- [TASK TO COMPLETE] The result should be the full listing copied exactly, with no pictures in it.

- [SUPPLIED MATERIAL]
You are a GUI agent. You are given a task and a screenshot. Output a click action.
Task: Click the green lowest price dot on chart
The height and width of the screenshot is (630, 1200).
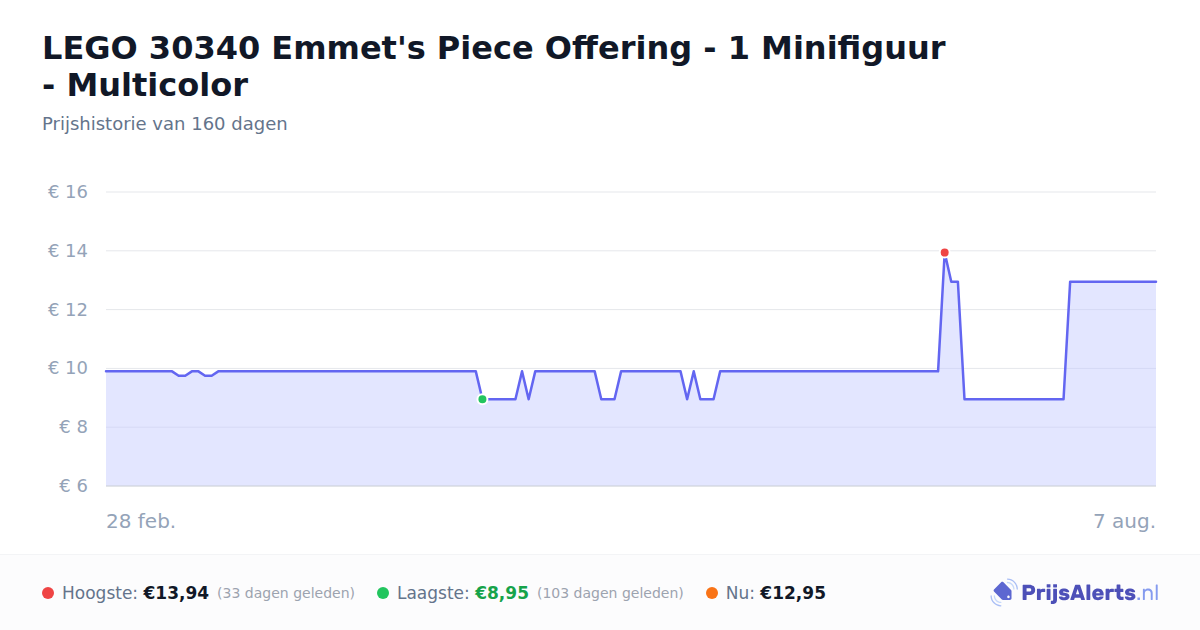point(482,399)
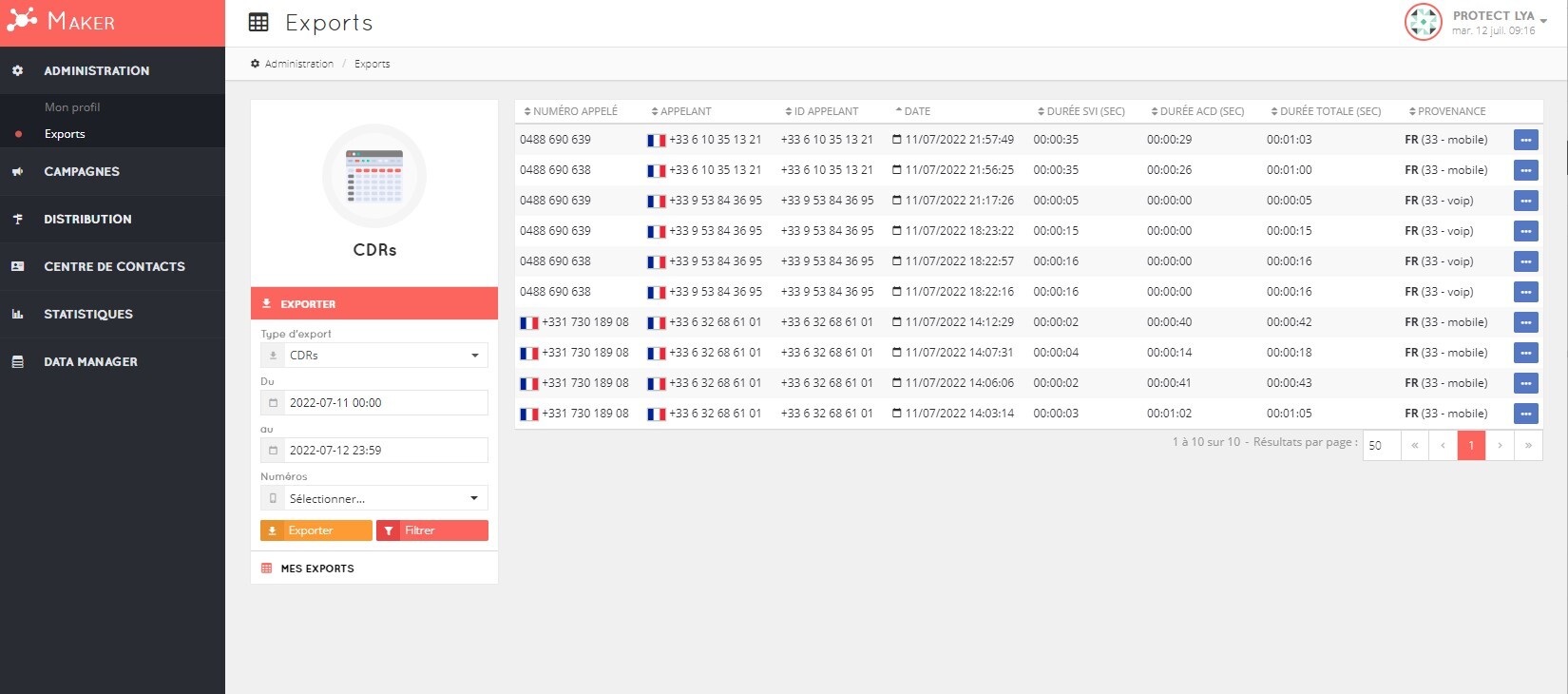Open row actions for the 14:03:14 call
1568x694 pixels.
[1525, 414]
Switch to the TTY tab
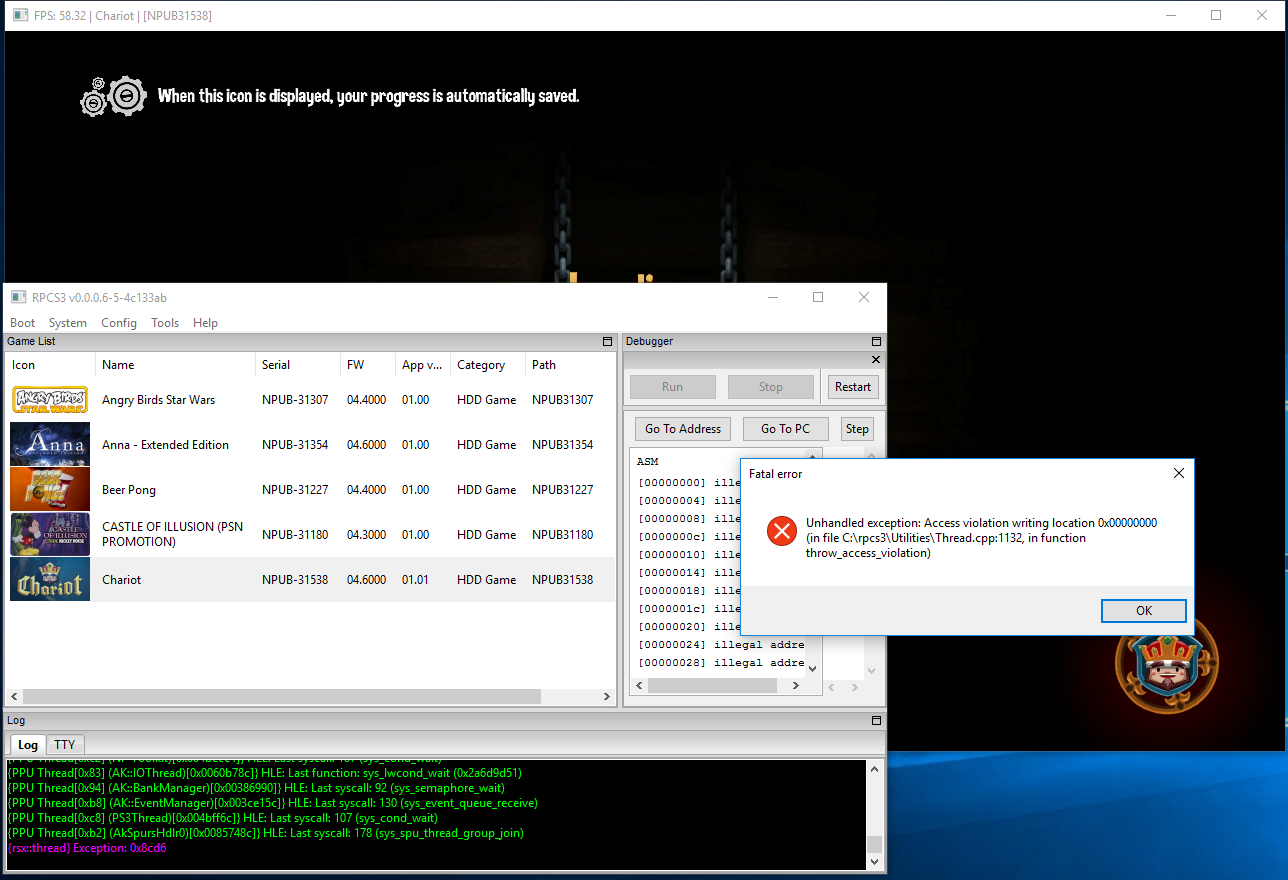The image size is (1288, 880). pos(65,745)
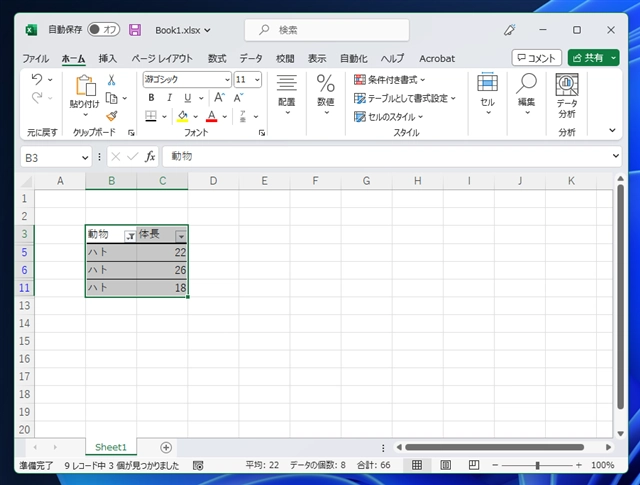Expand the font name 游ゴシック dropdown
The image size is (640, 485).
point(227,79)
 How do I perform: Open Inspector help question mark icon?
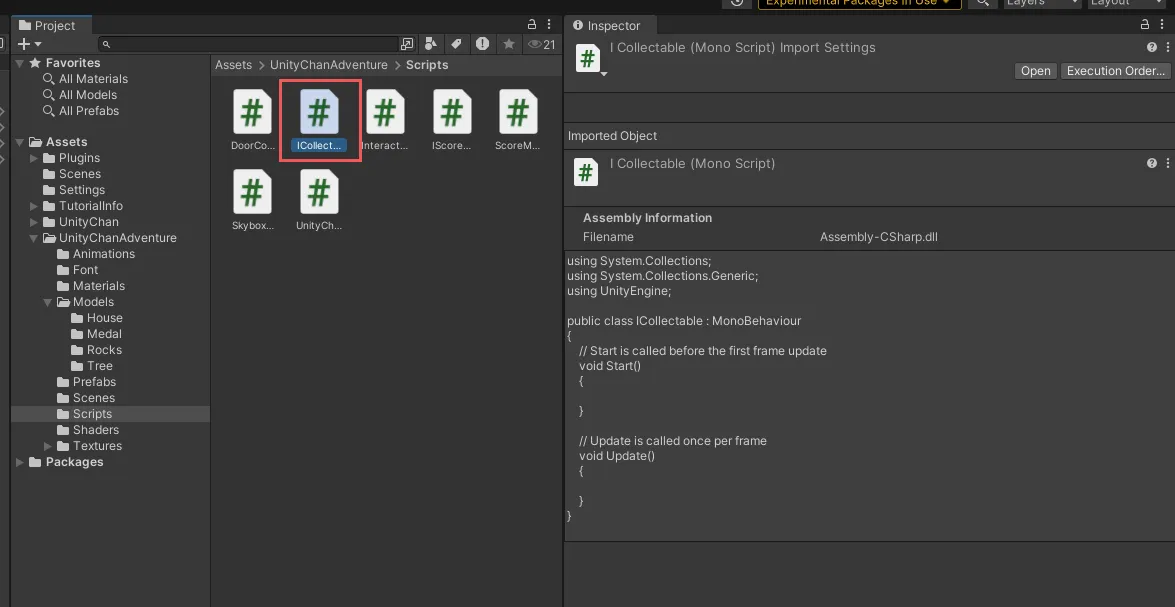tap(1151, 47)
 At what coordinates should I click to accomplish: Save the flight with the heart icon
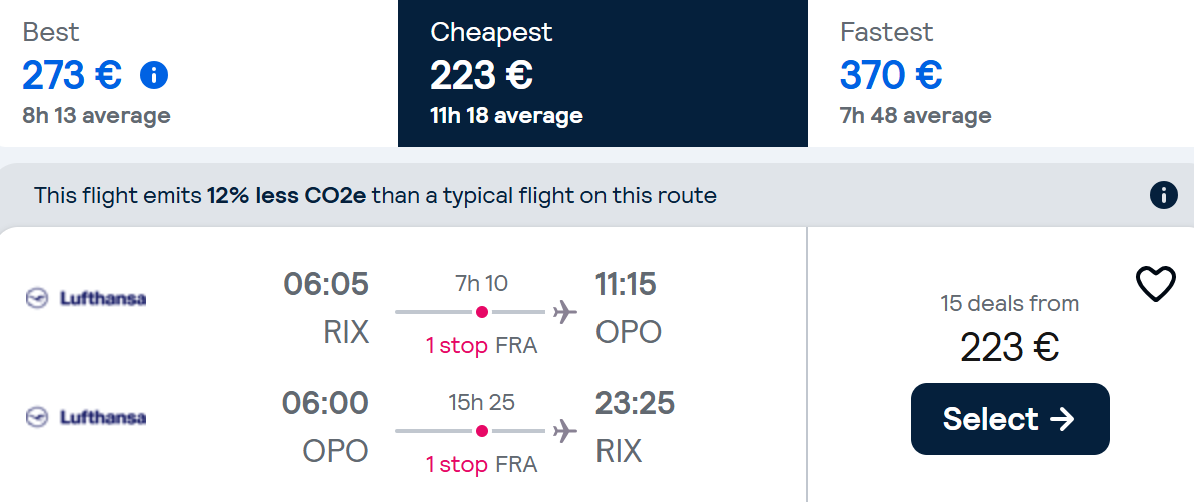click(x=1156, y=283)
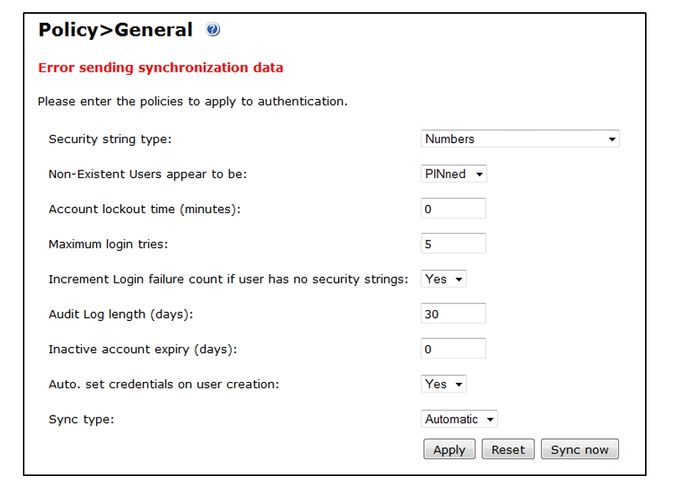Image resolution: width=700 pixels, height=489 pixels.
Task: Click the 'Sync type:' label text
Action: click(x=81, y=419)
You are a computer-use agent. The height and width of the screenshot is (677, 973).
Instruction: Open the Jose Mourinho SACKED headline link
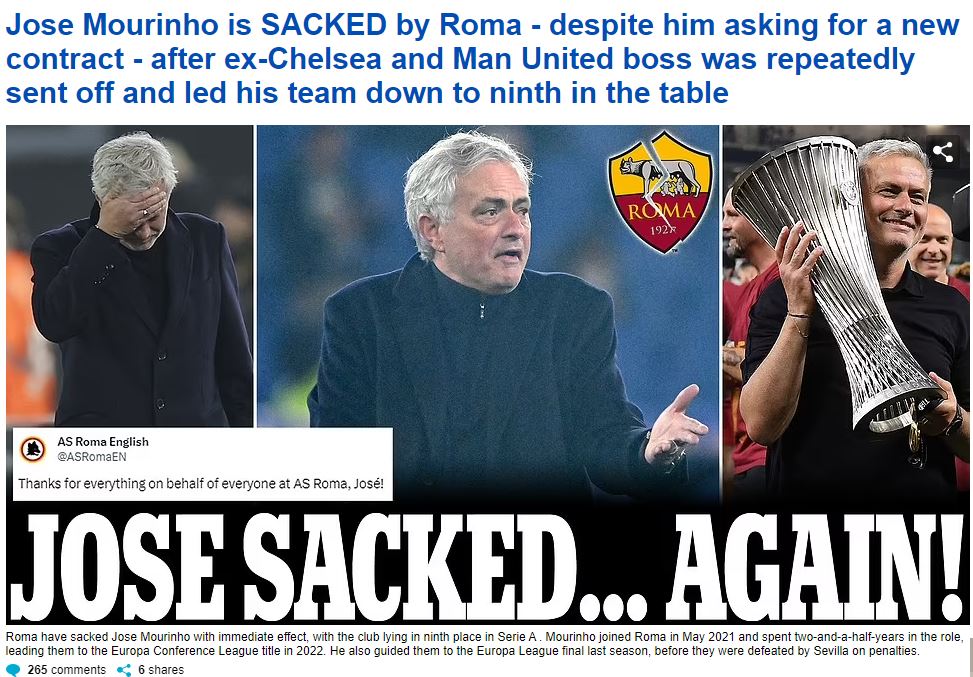(x=483, y=59)
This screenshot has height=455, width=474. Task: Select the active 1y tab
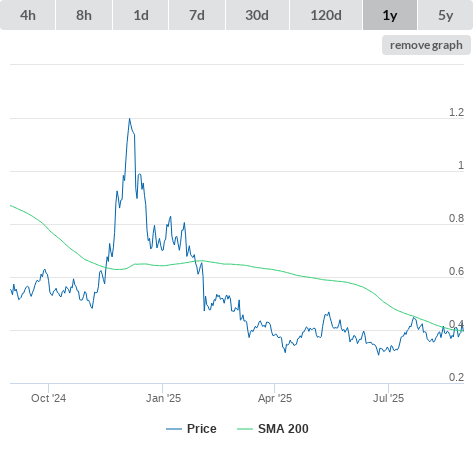390,15

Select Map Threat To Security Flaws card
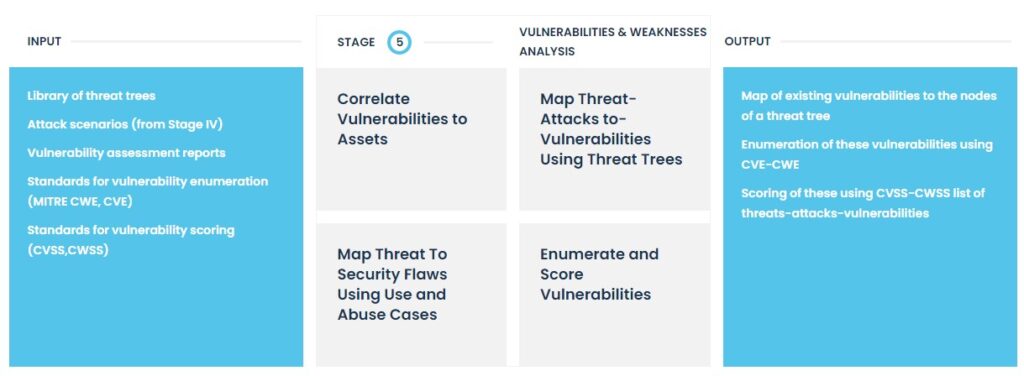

- [WRITTEN SOLUTION]
You are a GUI agent. You are given a task and a screenshot. Output a click action.
Task: Click the green lowest price dot on chart
The height and width of the screenshot is (630, 1200).
point(482,399)
Open row actions for the 14:03:14 call
1568x694 pixels.
[1525, 414]
Switch to the TTY tab
The image size is (1288, 880). pos(65,745)
Expand the font name 游ゴシック dropdown
The image size is (640, 485).
point(227,79)
 How do I perform: Open Inspector help question mark icon?
tap(1151, 47)
 At what coordinates should I click to accomplish: Save the flight with the heart icon
click(x=1156, y=283)
Image resolution: width=700 pixels, height=489 pixels.
Task: Click the 'Sync type:' label text
Action: click(x=81, y=419)
You are a computer-use agent. The height and width of the screenshot is (677, 973).
Instruction: Open the Jose Mourinho SACKED headline link
(x=483, y=59)
This screenshot has height=455, width=474. Task: Select the active 1y tab
390,15

Select Map Threat To Security Flaws card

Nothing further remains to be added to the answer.